Dimension Of Inhomogeneous Sub-Self-Similar Sets
Shivam Dubey, Saurabh Verma
TL;DR
This work introduces inhomogeneous sub-self-similar (ISSS) sets, extending Falconer’s sub-self-similar framework by incorporating a condensation set $C$ and studying how ISSS dimensions relate to the Hausdorff and box dimensions of $C$ and a homogeneous SSS base. The authors provide concrete construction methods for ISSS sets, including a canonical form $F=E\cup O_S$ derived from a sub-SSS $E$ with $\Theta(S)=E$, and they derive sharp dimension bounds using the $\,\delta$-covering technique and Fraser’s stopping-set framework. Key results include $\dim_H(E\cup O_S)=\max\{s,\dim_H C\}$ and upper/lower box-dimension estimates with explicit dependence on contraction ratios and covering regularity, along with a continuity theorem for $\dim_H$ via IOSC-approximations. They also develop a product-IFS theory showing that inhomogeneous products preserve separation properties and yield inhomogeneous-type product measures.
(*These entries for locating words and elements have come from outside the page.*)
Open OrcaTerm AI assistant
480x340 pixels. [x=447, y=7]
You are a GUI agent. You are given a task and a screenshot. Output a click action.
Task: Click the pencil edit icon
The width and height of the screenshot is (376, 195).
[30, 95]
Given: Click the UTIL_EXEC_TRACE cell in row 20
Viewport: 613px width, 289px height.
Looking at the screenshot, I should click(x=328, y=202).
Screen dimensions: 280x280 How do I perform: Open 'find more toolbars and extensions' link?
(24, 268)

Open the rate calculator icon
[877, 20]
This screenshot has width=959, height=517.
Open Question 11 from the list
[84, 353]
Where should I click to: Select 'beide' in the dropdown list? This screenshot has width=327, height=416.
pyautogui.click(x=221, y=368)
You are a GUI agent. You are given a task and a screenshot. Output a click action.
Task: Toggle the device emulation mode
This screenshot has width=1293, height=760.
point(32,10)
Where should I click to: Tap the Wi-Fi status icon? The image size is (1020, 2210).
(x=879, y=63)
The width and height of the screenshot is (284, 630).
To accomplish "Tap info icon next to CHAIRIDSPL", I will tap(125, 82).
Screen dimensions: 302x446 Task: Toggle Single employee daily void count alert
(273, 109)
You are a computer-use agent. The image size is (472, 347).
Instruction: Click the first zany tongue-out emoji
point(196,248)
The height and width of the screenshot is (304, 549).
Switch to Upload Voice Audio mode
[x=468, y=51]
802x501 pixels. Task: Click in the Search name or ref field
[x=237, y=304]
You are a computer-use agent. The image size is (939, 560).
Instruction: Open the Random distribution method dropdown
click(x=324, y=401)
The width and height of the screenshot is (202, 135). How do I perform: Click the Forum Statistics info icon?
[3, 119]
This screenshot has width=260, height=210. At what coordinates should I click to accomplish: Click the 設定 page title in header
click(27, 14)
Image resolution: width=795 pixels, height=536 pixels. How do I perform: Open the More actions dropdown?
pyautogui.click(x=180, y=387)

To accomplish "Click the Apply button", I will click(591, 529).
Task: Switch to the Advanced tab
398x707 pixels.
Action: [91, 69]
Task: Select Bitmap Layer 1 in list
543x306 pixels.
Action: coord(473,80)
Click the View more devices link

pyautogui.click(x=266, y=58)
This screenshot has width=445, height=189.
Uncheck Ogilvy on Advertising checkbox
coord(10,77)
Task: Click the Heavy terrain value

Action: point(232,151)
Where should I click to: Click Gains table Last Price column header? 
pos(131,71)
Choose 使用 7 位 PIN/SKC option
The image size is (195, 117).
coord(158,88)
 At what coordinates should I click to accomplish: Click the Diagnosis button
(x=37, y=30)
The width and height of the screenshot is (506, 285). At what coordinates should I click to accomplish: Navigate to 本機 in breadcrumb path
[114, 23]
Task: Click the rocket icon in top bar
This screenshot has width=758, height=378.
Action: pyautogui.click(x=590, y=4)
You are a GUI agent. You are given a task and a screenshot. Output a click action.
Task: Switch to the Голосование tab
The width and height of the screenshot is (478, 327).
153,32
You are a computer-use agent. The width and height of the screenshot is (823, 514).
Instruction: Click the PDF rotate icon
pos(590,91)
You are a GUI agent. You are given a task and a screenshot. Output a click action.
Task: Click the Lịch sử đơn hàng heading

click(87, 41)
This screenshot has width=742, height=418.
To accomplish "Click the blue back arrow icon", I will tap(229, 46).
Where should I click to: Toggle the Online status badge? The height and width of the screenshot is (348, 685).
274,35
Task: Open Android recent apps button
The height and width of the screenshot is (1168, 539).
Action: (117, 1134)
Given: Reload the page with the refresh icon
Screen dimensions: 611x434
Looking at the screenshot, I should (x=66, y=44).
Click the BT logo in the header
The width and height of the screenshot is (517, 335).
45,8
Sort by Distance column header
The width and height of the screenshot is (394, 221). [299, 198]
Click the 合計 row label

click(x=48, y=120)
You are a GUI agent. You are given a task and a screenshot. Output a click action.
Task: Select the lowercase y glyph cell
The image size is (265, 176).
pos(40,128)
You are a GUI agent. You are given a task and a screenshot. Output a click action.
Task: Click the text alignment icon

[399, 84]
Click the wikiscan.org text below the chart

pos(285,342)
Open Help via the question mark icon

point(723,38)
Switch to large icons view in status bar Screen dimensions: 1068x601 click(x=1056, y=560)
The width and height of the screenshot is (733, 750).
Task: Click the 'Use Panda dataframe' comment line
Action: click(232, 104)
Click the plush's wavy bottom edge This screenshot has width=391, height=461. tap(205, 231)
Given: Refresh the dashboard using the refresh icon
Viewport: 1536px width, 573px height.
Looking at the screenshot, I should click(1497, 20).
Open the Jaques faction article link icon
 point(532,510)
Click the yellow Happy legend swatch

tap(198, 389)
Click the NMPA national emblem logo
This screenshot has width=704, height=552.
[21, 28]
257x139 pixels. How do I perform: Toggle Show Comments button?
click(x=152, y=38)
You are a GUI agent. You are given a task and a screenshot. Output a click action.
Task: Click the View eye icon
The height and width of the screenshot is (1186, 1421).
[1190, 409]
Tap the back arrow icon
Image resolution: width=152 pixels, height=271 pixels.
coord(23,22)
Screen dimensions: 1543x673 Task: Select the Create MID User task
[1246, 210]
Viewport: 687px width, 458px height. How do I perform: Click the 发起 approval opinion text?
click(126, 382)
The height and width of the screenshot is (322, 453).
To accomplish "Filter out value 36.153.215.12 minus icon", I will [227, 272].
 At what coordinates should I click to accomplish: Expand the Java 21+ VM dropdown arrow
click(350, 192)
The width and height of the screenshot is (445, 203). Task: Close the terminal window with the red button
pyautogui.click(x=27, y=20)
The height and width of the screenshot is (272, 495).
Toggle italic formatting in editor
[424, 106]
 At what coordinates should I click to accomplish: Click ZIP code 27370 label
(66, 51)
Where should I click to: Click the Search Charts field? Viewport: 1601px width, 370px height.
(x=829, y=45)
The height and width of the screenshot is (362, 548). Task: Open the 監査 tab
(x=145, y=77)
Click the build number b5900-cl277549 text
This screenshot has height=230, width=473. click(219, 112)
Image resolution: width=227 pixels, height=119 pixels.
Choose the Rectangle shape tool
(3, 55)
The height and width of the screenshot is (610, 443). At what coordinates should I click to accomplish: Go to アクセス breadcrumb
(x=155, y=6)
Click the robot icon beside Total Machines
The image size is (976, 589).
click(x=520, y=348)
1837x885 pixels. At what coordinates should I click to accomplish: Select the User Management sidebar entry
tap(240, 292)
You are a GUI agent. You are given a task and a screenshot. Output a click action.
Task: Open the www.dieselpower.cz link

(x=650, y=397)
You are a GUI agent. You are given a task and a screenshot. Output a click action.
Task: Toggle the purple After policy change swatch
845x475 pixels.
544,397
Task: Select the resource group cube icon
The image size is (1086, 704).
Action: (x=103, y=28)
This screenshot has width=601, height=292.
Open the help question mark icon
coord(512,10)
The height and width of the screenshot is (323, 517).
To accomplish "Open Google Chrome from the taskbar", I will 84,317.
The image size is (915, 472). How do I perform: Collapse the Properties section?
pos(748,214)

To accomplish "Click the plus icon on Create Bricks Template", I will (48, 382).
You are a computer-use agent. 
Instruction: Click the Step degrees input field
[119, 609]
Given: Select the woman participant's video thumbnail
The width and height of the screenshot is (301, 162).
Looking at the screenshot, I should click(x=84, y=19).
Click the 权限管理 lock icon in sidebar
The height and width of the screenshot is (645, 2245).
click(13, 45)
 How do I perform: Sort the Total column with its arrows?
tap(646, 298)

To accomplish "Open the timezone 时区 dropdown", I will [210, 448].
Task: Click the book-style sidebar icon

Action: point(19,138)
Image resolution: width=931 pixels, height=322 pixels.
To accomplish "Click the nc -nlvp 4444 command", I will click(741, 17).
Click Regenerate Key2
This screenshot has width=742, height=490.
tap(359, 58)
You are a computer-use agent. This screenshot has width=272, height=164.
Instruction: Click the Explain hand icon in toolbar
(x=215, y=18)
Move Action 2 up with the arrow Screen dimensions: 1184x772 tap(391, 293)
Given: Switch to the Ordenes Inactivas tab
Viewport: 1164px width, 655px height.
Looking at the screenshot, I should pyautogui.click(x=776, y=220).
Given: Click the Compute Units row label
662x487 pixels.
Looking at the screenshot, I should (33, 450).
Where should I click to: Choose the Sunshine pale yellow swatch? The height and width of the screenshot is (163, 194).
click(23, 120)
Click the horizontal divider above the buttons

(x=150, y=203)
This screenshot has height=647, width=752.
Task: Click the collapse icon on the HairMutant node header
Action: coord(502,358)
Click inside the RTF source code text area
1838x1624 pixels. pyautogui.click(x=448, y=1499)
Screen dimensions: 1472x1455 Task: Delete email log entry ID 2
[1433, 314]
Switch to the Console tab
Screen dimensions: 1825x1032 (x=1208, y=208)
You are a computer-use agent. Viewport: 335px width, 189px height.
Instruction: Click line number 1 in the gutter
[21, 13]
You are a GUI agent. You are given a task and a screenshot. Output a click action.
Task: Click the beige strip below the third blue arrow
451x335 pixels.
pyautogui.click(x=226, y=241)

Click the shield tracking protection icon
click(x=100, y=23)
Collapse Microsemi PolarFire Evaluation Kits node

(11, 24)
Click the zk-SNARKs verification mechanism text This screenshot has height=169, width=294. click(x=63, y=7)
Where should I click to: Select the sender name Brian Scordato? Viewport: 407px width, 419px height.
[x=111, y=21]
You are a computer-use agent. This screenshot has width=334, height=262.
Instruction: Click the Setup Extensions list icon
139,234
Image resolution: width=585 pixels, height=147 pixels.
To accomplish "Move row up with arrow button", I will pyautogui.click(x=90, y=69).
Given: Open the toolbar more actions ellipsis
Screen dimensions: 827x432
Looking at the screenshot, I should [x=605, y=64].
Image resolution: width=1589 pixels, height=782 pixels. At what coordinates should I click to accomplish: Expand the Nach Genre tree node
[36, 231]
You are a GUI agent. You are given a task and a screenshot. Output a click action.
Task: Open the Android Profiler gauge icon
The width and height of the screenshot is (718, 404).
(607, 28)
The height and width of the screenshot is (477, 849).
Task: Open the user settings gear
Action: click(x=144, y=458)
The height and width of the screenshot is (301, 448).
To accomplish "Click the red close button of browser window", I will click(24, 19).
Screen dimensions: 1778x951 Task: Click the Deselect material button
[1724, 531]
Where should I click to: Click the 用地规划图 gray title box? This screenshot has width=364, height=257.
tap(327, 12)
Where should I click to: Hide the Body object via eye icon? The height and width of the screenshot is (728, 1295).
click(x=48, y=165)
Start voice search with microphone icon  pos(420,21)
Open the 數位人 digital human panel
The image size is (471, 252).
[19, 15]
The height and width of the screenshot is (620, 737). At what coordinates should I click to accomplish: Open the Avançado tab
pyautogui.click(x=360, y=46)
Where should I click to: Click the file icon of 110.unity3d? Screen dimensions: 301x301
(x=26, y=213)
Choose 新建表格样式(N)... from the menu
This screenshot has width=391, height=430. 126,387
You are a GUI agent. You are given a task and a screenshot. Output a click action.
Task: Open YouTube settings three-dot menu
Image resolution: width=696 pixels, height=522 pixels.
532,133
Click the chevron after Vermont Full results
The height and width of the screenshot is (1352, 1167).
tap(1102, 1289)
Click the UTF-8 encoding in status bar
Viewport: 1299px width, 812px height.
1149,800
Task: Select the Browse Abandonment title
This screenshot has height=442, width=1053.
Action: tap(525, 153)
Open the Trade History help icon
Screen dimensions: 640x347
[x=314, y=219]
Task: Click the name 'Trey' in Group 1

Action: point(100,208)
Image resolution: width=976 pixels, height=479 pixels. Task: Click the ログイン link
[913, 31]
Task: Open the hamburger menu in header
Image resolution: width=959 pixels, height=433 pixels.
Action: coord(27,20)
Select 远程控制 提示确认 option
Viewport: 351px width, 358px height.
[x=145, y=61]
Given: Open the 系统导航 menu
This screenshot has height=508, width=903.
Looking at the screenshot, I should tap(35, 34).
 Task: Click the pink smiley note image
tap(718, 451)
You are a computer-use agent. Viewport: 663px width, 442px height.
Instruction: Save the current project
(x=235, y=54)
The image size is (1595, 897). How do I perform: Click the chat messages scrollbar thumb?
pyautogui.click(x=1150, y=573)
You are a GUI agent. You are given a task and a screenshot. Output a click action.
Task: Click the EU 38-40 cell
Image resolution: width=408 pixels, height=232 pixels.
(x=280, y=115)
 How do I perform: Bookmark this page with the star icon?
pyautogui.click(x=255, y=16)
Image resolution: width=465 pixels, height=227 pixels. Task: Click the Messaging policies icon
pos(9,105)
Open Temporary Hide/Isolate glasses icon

Overall, the paper advances dimension theory for ISSS fractals and opens avenues for further analysis of dimension spectra and higher-complexity constructions.
Abstract
In this paper, we introduce the concept of Inhomogeneous sub-self-similar (ISSS) sets, building upon the foundations laid by Falconer (Trans. Amer. Math. Soc. 347 (1995) 3121-3129) in the study of sub-self-similar sets and drawing inspiration from Barnsley's work on inhomogeneous self-similar sets (Proc. Roy. Soc. London Ser. A 399 (1985), no. 1817, 24). We explore a range of examples of ISSS sets and elucidate a method to construct ISSS sets. We also investigate the upper and lower box dimensions of ISSS sets and discuss the continuity of the Hausdorff dimension.